Carriers are inundated with many ways of finding freight. They can utilize traditional brokers, digital brokers, freight boards or connect directly with shippers to get the freight they need, fill trucks and keep drivers moving. With all these available options, carriers must weigh the pros and cons to make the best decisions for their business. 

Working with traditional brokers – and to some extent digital brokers – can mean constant negotiation with an agent, with varying degrees of success and communication. Freight boards can be hit or miss as well, requiring carriers to call or email, only to find themselves dealing with a broker. Often, freight posted to load boards are “problem loads” – loads that brokers either don’t have carriers lined up for beforehand or lanes and/or freight that their core carriers refuse to haul (for whatever reason). Going directly to a shipper helps the carrier, but it’s not always the easiest option because shippers typically try to limit the number of carriers they must onboard, qualify and manage for their operations. 

Now there’s another option: Loadshop is the digital freight marketplace that helps carriers fill their trucks – and keep their trucks full – while solving several major issues. 

First, shippers set their own prices using Loadshop. This lets the carrier know they’re getting full transparency of what the shipper’s willing to pay without having to negotiate the best rate they can with a broker. With full transparency of the transaction, carriers can make the best financial decisions for their needs. Typically, this also means carriers do better on rate without someone else taking a bite out of the middle (as with a broker), while shippers also benefit dealing directly with carriers.

Loadshop is also very easy for carriers to use.  Once they spot a load on the platform, they can quickly book it with just a few mouse clicks. The load then comes off the marketplace immediately and a notification is sent to both the carrier and the shipper. This puts the carrier in direct contact with the shipper, creating new efficiencies while developing new relationships. 

These benefits combine for an excellent user experience.

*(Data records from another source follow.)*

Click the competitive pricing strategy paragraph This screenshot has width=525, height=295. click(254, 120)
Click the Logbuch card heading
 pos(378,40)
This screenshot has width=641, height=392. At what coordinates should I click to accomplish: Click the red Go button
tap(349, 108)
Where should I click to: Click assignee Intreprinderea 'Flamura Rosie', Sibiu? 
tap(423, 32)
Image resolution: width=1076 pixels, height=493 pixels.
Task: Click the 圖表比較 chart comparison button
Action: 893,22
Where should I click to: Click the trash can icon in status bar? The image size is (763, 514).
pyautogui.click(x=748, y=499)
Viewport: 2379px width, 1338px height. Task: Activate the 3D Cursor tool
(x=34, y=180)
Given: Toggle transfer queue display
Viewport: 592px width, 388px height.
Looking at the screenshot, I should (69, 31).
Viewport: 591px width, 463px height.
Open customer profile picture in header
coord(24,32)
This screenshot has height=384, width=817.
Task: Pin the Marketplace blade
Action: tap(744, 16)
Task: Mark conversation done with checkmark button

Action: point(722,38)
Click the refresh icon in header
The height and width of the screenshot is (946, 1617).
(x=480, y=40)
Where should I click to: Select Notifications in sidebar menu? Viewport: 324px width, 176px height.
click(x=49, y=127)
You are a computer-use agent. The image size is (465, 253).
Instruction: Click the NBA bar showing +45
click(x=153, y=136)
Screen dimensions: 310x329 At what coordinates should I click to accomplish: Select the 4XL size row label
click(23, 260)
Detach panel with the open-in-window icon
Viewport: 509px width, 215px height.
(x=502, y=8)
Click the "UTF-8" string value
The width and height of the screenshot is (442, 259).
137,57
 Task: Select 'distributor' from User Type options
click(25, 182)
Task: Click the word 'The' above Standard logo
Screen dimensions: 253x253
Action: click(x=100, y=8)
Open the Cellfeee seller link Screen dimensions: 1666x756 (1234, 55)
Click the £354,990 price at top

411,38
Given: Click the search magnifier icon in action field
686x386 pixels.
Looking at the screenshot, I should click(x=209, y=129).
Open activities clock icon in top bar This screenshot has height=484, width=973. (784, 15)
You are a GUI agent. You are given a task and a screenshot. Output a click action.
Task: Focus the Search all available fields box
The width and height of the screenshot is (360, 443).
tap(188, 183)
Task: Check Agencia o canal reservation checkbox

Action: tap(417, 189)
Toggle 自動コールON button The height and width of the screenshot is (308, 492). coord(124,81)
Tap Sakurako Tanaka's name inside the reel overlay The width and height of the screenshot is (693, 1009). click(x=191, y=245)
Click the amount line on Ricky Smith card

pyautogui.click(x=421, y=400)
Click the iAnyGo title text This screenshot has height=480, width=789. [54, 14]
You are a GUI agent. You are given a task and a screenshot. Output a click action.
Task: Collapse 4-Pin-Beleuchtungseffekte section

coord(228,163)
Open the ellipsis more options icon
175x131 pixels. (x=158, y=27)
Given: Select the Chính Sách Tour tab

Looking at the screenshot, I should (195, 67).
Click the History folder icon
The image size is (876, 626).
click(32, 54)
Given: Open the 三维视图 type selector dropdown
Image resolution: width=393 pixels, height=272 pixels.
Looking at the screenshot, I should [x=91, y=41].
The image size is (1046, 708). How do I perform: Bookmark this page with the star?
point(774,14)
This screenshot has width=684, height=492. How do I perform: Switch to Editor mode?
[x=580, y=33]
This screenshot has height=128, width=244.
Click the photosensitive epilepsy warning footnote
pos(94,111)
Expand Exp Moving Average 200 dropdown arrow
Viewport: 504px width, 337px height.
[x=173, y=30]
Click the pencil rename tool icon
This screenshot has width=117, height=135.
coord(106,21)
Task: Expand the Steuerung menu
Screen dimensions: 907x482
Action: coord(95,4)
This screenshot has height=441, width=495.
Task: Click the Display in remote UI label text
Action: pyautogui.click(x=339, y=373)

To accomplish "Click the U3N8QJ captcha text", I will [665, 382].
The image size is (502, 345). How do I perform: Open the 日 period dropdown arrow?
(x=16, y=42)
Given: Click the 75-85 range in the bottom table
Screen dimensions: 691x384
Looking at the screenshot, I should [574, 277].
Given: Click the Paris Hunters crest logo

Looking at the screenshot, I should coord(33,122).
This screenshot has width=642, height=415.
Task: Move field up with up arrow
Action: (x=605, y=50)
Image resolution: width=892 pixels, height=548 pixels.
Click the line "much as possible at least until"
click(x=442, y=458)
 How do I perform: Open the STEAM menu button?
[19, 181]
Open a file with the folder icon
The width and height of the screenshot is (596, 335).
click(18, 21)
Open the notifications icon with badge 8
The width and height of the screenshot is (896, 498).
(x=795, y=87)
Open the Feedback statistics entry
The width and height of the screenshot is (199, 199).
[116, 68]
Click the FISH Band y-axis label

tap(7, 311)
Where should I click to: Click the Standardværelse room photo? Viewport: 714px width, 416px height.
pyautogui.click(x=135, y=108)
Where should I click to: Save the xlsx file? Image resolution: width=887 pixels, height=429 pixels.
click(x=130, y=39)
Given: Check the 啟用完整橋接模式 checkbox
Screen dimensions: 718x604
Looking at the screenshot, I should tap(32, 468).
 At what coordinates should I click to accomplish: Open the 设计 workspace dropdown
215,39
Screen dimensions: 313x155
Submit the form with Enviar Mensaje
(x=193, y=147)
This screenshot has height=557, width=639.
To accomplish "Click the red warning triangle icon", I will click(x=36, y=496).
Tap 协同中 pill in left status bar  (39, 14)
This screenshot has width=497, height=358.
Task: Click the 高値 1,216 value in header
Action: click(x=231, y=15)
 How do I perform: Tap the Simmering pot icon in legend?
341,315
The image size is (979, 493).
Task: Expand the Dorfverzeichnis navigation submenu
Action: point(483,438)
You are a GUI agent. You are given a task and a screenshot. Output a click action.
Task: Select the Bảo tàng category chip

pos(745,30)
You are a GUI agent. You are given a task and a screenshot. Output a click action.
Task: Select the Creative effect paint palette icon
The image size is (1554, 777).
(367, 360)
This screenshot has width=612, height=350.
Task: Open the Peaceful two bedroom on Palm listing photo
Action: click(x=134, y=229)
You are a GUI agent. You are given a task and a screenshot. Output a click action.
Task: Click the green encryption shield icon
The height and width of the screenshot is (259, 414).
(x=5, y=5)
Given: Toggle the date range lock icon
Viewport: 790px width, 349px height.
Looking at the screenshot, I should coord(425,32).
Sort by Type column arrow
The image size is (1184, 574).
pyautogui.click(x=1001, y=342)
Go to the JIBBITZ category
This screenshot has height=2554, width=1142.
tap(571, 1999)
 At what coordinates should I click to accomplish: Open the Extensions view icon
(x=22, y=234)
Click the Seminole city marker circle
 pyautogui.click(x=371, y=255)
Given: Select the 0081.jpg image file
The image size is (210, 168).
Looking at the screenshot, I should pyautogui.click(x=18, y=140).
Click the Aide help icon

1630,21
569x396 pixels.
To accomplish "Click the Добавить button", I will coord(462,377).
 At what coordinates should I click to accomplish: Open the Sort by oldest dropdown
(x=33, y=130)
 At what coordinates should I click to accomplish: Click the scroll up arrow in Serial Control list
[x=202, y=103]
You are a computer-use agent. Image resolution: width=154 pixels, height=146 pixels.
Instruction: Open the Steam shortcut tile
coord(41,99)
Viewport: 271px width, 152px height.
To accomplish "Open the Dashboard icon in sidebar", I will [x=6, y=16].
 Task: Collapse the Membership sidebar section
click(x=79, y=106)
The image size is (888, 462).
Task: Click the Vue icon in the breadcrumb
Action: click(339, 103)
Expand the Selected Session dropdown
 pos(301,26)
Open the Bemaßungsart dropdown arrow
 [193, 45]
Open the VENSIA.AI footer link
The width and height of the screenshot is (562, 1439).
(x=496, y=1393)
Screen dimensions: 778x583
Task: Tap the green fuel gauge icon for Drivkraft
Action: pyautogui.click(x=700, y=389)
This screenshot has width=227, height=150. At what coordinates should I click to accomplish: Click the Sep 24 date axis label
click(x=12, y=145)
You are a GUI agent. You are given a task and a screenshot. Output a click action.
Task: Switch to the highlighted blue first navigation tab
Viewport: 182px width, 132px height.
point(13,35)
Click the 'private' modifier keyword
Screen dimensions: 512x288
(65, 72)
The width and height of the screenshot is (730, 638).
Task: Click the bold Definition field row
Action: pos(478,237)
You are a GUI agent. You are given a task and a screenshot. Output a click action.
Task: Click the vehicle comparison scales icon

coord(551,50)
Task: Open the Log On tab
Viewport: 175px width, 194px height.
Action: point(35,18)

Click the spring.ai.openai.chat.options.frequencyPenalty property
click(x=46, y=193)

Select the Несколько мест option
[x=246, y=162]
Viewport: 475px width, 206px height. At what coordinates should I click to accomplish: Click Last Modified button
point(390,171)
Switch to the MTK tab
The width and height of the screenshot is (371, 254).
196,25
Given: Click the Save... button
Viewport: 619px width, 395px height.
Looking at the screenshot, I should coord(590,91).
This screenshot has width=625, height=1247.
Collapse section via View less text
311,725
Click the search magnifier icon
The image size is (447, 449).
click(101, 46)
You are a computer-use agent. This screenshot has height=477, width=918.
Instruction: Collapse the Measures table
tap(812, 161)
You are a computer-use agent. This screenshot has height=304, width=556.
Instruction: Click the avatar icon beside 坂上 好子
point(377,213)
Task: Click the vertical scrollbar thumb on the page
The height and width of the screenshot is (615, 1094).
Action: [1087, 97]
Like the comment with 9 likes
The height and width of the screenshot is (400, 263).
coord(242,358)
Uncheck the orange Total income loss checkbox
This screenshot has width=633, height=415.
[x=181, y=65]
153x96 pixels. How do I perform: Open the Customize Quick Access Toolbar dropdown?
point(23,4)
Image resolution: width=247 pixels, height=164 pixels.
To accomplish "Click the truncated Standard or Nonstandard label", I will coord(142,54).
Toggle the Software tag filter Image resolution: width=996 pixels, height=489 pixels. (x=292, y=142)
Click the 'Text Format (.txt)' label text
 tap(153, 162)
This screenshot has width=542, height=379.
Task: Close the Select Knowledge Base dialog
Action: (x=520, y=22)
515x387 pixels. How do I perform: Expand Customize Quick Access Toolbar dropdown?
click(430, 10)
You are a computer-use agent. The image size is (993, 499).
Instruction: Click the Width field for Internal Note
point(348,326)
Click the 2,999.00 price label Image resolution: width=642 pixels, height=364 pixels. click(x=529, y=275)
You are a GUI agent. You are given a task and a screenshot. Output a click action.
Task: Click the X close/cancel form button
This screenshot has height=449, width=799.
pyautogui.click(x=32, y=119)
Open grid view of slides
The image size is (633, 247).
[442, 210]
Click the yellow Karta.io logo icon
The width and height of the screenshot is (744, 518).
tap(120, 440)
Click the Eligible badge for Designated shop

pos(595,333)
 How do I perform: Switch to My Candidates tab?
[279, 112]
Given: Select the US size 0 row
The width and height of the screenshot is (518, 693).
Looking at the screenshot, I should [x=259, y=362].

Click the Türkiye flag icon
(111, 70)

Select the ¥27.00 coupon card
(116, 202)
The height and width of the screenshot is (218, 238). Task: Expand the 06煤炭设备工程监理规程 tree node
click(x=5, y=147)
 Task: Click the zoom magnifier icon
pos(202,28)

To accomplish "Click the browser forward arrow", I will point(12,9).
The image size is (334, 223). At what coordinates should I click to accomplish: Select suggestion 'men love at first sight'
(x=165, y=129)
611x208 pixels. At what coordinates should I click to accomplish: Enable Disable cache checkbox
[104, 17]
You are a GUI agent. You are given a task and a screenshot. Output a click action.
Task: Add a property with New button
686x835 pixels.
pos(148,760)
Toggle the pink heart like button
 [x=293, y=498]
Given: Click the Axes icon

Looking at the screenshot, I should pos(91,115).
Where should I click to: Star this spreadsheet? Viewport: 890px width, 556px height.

“If a load is still visible in [Loadshop], we can confidently know that our time spent working to try to cover that load will not be in haste,” Amy Fink from Mercer Transportation said. “We love the real-time freight availability and believe it has been a driving factor in our success this year. We are guaranteed that our time will be spent efficiently when working on covering freight on [Loadshop].”

Making it easier on the carrier also means more freight gets moved for the shipper. Loadshop was built on this mutually beneficial cycle to create, facilitate and execute freight for both shippers and carriers, with total transparency on both sides. 

But efficiency isn’t just about knowing that the loads on Loadshop are good to go and shipper direct. Loadshop helps keep carriers updated via email notification when freight matches their needs without tethering them to an app or website. 

As Fink said, “Receiving the text and email favorites the second our preferred lanes drop is very helpful.” 

This keeps the carrier informed of freight that matches their network. Shippers also know that all carriers who have expressed interest in that lane see their freight with an equal chance to service it – not just the ones selected by a broker or an algorithm designed by a broker.  

Loadshop is a growing digital freight marketplace that continues to expand its capabilities while driving efficiency and transparency for both shippers and carriers. By making it easier for carriers to keep their networks full and move freight, Loadshop helps shippers execute their day-to-day business, all with reduced friction and cost.